Achievements and titles
- Regional finals: Queensland titles 4
- National finals: New Zealand titles 2 Australian title 1
- Highest world ranking: 14 (June 2024)

Medal record
World Outdoor Championships
| Bronze medal – third place | 2016 Christchurch | fours |
| Bronze medal – third place | 2016 Christchurch | team |
| Bronze medal – third place | 2023 Gold Coast | fours |
| Gold medal – first place | 2023 Gold Coast | team |
Commonwealth Games
| Bronze medal – third place | 2022 Birmingham | pairs |
Bowls World Cup
| Silver medal – second place | 2025 Kuala Lumpur | pairs |
Asia Pacific Bowls Championships
| Bronze medal – third place | 2015 Christchurch | triples |
| Bronze medal – third place | 2015 Christchurch | fours |
| Gold medal – first place | 2019 Gold Coast | fours |
WB Indoor Championships
| Silver medal – second place | 2023 Warilla | singles |

= Katelyn Inch =

New Zealand lawn bowler

Katelyn Inch (born 19 August 1995) is a New Zealand international lawn bowler. She reached a career high ranking of world number 14 in June 2024.

==Bowls career==
===World Championships===
Inch was born in Rangiora and brought up in Oxford, New Zealand. She made her debut for New Zealand in 2015 and won a bronze medal in the fours at the 2016 World Outdoor Bowls Championship in Christchurch with Angela Boyd, Val Smith and Kirsten Edwards.

In 2020, she was selected for the 2020 World Outdoor Bowls Championship in Australia but the event was cancelled due to the COVID-19 pandemic.

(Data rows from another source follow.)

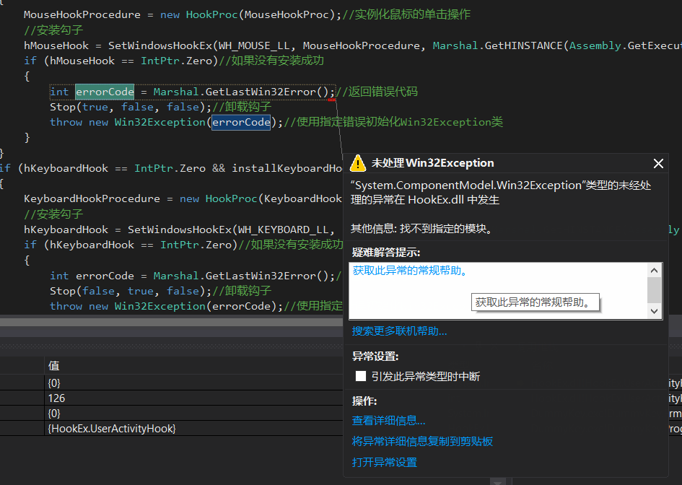Click the troubleshooting list scroll down arrow

click(654, 311)
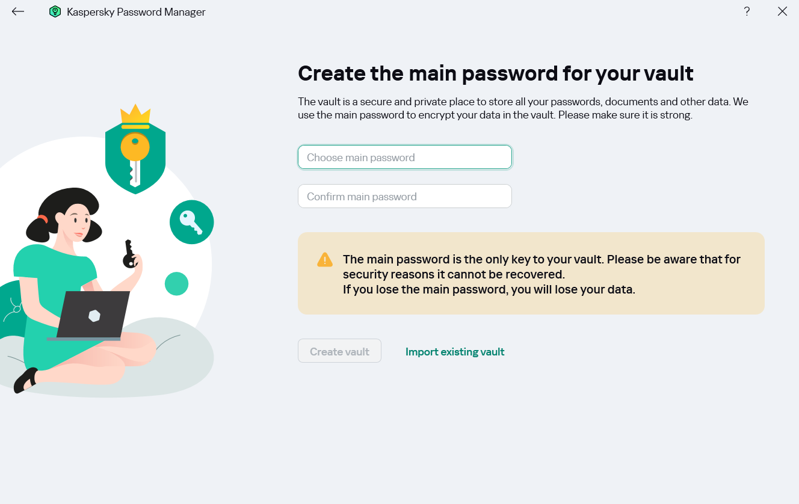Click the Kaspersky Password Manager title text
Screen dimensions: 799x504
[136, 12]
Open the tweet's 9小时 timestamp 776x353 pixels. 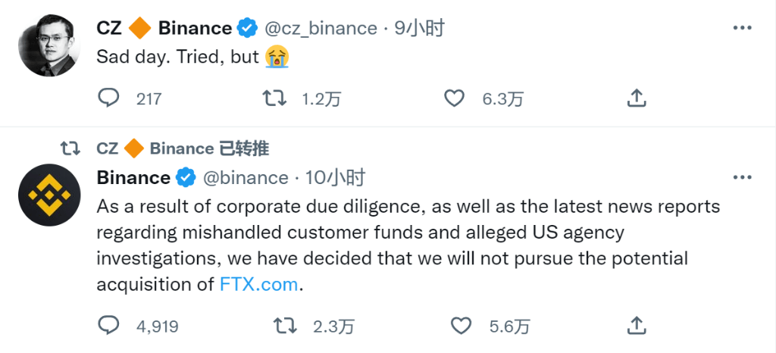click(x=420, y=28)
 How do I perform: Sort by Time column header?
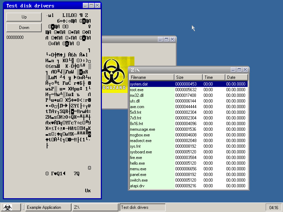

In 2023, she won the Australian Open fours and was then selected as part of the team to represent New Zealand at the 2023 World Outdoor Bowls Championship. She participated in the women's pairs and the women's fours events. In the fours, her team won the bronze medal.

===Commonwealth Games===
She was selected as part of the New Zealand team for the 2018 Commonwealth Games on the Gold Coast in Queensland. In 2022, she competed in the women's singles and the women's pairs at the 2022 Commonwealth Games. In the pairs she secured a bronze medal.

=== Other ===
Inch has won three medals at the Asia Pacific Bowls Championships, the latest being a gold medal at the 2019 Asia Pacific Bowls Championships in the Gold Coast, Queensland.

In November 2025, partnering Selina Goddard, she won the pairs silver medal at the 2025 Bowls World Cup.

=== Nationals ===
Inch won the 2019 Australian National Bowls Championships pairs with Julie Keegan and the New Zealand National Bowls Championships singles and pairs in 2020.